Oil seeps deep into marshlands
Thick black oil hung in the water and stained the bases of the roseau cane at Pass a L’Outre, a shrinking patch of Louisiana’s fragile wetlands where crude from the BP spill first hit land and began seeping deep into the fragile marshes. Three rows of boom laid in front of the marshes appeared to serve little purpose, and if anything were corralling the oil up against the wetlands’ plants, not keeping it away.
Coastal scientist Angelina Freeman dipped an amber-coloured jar into the oily water to take a sample.
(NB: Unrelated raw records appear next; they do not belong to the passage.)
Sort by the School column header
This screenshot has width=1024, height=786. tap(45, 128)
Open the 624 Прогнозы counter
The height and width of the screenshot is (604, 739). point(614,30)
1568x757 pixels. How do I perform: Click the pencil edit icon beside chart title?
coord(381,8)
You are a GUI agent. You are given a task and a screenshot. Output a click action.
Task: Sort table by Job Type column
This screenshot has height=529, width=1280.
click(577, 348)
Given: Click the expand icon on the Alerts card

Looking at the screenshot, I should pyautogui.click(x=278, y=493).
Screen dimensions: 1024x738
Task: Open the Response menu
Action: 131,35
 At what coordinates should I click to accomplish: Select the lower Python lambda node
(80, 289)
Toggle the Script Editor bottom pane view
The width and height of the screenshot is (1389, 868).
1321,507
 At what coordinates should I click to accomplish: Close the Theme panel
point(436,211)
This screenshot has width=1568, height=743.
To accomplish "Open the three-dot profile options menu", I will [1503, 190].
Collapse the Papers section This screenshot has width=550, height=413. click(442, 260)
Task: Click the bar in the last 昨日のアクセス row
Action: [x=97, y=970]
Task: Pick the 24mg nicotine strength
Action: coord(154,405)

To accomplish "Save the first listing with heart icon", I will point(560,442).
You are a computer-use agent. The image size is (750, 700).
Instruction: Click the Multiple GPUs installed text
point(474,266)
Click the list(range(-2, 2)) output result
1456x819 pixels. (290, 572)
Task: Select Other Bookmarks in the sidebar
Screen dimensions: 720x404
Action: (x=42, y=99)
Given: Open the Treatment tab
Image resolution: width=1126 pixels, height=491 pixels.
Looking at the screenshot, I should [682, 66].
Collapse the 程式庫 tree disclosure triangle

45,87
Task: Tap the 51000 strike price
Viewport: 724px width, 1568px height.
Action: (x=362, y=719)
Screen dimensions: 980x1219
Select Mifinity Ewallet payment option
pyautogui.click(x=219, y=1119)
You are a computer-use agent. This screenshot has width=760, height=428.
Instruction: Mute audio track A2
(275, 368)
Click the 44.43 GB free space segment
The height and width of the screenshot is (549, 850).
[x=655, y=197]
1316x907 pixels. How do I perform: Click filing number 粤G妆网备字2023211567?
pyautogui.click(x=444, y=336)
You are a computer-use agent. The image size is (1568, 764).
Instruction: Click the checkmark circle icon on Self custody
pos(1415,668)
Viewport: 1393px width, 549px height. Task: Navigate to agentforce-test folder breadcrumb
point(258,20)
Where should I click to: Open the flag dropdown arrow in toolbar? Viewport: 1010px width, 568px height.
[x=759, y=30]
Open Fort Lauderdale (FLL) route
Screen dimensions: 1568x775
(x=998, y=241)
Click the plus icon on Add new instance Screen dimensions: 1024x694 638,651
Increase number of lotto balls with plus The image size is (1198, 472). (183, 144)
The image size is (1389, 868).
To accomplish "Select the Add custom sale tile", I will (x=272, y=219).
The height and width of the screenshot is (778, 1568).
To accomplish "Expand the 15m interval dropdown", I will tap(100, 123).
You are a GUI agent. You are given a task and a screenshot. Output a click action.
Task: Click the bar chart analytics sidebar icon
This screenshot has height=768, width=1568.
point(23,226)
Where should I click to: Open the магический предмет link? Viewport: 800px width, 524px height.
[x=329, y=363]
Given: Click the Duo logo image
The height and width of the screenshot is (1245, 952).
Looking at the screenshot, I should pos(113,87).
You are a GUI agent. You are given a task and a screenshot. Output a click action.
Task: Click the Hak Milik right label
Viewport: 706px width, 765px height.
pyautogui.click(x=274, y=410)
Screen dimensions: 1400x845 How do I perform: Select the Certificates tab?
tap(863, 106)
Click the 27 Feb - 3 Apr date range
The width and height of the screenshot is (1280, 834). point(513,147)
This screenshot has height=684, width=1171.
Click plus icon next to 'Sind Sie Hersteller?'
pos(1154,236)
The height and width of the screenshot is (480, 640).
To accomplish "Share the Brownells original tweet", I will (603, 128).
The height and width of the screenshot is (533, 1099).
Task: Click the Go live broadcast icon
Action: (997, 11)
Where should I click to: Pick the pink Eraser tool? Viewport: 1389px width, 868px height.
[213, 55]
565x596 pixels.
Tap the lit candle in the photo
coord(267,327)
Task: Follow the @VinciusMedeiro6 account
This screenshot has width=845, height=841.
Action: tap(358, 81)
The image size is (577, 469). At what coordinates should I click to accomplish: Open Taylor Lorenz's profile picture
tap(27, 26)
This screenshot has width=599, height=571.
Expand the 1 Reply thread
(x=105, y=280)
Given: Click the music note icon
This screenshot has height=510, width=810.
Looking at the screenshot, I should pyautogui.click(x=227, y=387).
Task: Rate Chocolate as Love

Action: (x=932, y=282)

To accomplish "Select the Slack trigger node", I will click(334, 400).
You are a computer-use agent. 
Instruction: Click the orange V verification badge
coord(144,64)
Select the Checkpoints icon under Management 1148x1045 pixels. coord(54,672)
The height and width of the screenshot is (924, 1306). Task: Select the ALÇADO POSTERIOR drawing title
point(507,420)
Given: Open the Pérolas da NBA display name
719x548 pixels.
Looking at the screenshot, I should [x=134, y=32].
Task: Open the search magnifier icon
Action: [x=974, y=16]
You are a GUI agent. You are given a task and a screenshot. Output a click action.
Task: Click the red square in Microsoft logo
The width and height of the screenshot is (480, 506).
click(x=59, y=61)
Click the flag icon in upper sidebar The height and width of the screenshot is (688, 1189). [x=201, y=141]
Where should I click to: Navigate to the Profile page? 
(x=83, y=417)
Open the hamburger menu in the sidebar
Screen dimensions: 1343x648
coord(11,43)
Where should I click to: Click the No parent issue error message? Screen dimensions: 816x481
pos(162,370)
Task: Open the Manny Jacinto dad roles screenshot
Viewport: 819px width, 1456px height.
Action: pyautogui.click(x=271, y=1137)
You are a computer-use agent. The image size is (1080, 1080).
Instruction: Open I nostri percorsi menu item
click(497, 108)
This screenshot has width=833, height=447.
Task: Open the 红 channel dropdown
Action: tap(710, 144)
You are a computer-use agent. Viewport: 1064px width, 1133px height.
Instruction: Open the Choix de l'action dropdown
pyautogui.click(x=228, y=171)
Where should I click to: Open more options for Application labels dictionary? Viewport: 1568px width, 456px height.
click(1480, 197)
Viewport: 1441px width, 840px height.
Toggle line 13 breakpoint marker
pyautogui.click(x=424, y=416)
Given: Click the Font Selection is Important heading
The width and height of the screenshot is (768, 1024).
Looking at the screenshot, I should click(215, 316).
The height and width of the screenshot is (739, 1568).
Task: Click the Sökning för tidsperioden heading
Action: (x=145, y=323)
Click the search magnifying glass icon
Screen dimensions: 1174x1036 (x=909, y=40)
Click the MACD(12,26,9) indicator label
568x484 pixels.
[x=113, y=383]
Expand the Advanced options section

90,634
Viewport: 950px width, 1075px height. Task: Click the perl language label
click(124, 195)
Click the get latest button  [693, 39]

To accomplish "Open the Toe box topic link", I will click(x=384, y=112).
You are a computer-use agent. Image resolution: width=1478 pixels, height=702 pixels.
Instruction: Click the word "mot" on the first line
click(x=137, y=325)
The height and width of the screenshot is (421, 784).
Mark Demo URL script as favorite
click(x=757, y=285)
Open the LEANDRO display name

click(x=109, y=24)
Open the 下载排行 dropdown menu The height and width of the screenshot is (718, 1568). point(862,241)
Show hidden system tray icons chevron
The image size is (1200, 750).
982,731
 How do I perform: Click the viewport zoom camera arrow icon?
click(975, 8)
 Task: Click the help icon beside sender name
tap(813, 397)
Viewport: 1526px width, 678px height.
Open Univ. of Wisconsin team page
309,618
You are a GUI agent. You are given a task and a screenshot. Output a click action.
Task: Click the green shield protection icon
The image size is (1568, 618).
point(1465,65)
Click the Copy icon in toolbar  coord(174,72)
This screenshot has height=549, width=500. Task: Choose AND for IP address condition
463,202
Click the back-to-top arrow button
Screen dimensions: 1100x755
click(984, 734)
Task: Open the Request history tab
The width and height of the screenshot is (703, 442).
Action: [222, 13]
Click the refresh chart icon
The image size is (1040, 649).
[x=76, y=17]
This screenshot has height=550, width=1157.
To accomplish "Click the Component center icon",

An estimated 29.5 million gallons of oil have spewed into the Gulf of Mexico in the five weeks since a ruptured pipe a mile below the surface began gushing crude after an explosion on board BP’s Deepwater Horizon toppled the offshore rig, killing 11 workers and sending the platform sinking to the sea floor. In the emotionless way of a scientist, Ms Freeman described the oil inside the jar — “very black, sort of chocolate-syrupy, really thick” —but also uttered a few “wows” of disbelief. She put the sample of thick goo into a box containing other sample jars, each filled with water that she had collected at several different points between Venice Marina and Pass a L’Outre, leaning over the side of Shane Mayfield’s powerboat and dipping her rubber-gloved hand into the water. Ms Freeman was distressed by what she saw, by what she smelled, by the sight of men in hazmat suits skimming thick oil off the surface of the water.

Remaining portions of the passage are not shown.